Su vida sexual era “multivalente”, según Lubow: más de una vez dijo que se acostaba con cualquier hombre que se lo pidiera. Y a veces ella lo solicitaba, como a Eddie Carmel —”Gigante judío con sus padres en el Bronx”— y a Lauro Morales, un enano al que fotografió durante años.
“Le confesó a Gay Talese (quien fue su amante, según el libro) que viajaba en el ómnibus Greyhound hasta lugares lejanos como Boston, y se sentaba en los últimos asientos para indicar su deseo de sexo: no para sacar fotos, sólo por la experiencia”, escribió el biógrafo. “Iba a los cines porno de la calle 42 con el guionista Buck Henry, que miraba asombrado cómo ella ayudaba a los espectadoras que se masturbaban”.

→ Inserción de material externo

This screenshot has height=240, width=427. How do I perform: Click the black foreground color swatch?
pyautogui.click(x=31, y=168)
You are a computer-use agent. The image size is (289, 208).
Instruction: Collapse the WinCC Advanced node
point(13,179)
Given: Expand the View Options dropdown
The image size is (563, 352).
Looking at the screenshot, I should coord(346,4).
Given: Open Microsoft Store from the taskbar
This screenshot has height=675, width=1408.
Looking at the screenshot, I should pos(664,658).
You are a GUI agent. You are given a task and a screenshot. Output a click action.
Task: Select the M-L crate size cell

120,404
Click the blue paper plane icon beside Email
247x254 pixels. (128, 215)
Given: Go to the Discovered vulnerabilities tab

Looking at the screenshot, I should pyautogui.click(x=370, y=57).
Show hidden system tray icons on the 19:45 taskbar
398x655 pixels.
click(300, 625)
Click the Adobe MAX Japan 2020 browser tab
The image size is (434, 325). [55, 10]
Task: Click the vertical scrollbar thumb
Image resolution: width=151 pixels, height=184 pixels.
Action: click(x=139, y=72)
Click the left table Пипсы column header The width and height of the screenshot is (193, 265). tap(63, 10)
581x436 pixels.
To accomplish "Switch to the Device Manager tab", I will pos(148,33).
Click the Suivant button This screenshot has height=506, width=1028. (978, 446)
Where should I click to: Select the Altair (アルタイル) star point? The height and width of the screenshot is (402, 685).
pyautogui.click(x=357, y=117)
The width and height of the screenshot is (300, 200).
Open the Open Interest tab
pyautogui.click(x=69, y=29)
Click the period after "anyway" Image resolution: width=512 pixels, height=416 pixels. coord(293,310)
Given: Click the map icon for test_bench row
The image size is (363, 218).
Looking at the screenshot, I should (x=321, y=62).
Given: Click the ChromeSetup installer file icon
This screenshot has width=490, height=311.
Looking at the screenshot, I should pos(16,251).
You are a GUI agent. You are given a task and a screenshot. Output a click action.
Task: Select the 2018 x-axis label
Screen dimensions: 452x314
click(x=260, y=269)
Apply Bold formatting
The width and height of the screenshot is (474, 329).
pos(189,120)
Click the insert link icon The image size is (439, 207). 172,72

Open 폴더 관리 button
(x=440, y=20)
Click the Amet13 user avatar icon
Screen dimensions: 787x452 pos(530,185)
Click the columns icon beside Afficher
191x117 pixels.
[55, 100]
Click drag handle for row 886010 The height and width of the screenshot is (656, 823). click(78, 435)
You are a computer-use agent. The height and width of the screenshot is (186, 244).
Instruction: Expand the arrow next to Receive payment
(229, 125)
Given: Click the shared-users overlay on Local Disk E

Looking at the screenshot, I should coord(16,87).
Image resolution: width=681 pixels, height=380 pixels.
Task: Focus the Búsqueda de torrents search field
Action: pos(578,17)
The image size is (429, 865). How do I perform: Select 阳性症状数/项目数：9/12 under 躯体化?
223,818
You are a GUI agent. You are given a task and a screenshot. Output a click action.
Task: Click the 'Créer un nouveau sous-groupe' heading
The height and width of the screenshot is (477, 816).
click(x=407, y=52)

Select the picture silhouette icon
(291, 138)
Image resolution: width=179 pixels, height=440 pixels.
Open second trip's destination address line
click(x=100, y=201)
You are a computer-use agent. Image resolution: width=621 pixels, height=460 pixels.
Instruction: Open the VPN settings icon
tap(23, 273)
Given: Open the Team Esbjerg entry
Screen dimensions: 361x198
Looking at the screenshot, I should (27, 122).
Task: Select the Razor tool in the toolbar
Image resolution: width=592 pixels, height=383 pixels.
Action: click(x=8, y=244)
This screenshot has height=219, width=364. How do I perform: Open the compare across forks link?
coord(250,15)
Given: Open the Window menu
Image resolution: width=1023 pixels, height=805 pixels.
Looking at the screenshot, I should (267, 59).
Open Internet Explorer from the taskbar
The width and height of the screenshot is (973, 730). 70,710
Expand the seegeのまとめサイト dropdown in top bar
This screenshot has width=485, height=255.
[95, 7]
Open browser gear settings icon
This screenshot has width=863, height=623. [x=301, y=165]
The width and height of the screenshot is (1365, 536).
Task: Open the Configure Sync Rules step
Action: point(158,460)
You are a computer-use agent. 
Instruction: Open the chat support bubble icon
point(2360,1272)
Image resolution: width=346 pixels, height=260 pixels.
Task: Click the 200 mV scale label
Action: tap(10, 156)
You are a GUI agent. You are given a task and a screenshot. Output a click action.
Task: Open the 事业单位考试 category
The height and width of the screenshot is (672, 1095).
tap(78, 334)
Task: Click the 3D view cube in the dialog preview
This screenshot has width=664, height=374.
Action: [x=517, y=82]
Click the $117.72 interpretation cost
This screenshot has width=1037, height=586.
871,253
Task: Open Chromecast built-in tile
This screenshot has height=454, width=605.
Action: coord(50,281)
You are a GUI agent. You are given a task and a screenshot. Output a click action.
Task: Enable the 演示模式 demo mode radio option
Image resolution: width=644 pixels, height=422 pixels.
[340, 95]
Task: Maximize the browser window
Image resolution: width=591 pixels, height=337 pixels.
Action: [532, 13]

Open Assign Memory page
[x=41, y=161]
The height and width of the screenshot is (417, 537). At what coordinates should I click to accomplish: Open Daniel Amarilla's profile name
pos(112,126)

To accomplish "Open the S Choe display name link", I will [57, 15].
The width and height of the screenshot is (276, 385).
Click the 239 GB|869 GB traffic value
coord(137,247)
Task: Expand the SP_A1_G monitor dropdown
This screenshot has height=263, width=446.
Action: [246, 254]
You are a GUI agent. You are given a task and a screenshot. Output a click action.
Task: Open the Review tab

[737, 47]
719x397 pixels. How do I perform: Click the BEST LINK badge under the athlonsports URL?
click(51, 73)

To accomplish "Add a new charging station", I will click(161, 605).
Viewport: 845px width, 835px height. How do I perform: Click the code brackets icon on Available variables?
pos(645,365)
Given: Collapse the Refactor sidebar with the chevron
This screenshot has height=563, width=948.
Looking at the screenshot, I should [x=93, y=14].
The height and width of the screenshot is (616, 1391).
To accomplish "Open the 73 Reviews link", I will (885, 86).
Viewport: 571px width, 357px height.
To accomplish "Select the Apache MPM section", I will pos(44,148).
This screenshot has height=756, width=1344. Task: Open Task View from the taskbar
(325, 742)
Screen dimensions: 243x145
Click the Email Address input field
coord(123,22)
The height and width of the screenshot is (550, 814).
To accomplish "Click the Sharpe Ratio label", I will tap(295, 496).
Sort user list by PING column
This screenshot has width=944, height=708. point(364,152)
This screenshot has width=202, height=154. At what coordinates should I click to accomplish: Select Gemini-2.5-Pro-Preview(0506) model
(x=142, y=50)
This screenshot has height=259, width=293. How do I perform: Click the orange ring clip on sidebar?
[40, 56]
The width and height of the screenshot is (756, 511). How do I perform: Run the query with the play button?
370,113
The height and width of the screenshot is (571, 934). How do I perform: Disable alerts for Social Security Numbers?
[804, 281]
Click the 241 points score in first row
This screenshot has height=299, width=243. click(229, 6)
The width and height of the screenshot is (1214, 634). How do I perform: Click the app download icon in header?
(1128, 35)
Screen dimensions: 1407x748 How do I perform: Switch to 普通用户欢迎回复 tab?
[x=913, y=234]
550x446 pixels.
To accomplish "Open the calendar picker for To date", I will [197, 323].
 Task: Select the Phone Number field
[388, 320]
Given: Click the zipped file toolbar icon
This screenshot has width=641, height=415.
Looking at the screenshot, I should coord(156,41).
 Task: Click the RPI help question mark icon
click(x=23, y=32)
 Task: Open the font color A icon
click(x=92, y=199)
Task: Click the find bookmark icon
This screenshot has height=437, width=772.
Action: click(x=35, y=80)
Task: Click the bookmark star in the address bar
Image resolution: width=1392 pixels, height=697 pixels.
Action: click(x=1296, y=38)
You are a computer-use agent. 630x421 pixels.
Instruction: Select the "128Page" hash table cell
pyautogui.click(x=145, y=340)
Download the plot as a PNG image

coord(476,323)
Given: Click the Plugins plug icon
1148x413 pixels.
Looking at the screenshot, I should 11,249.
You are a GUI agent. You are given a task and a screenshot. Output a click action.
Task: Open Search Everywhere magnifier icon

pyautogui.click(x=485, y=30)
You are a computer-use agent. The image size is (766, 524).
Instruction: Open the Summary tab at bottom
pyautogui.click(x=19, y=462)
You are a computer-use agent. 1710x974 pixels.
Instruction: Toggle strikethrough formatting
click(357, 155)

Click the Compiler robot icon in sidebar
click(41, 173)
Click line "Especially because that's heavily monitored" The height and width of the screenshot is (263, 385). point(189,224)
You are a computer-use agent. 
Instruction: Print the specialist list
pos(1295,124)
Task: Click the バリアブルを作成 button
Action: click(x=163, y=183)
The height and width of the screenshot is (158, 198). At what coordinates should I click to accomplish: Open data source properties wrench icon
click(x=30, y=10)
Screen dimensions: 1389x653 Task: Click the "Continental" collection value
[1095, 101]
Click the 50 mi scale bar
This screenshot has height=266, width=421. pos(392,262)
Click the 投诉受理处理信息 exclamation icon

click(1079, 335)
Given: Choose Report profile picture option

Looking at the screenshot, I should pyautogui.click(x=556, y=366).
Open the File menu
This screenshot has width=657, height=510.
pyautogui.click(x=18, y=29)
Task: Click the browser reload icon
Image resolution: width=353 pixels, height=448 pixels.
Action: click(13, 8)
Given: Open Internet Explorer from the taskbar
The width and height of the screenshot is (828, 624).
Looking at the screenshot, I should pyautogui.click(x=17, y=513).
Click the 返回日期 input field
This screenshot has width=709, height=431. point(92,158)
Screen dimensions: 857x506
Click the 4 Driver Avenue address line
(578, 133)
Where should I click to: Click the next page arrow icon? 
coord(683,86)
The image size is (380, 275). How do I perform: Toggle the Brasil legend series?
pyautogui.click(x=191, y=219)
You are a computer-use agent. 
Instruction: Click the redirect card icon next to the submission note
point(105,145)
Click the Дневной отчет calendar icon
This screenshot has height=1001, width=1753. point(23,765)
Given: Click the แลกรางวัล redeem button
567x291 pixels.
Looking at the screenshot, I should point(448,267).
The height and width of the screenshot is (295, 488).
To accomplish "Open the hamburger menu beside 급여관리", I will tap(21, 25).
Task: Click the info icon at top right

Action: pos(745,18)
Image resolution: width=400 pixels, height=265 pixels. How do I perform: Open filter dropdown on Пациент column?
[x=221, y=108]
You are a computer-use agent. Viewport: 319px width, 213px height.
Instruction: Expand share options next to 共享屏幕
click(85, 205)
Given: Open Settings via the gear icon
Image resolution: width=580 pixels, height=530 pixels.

A diferencia del trabajo precursor que Patricia Bosworth publicó en 1984, Diane Arbus: A Biography (Diane Arbus: una biografía), este libro ofrece una mirada compasiva, que aunque respetuosa del arte y el intelecto de Arbus quizá no es la que ella se hubiera echado a sí misma.
El libro discute las fotos de Arbus: los herederos, como suelen hacer, prefirieron no avalar su trabajo. Doon Arbus se convirtió en la exégeta de su madre: para la primera muestra de su obra en la Bienal de Venecia, en 1972, hizo el libro Diane Arbus: An Aperture Monograph (Diane Arbus: monografía del diafragma), con Marvin Israel, amigo que Arbus y el hombre que halló su cadáver. Doon también realizó o avaló el resto de los libros con la obra de su madre, incluidos Untitled (Sin título, 1995) y Revelations (Revelaciones, 2003).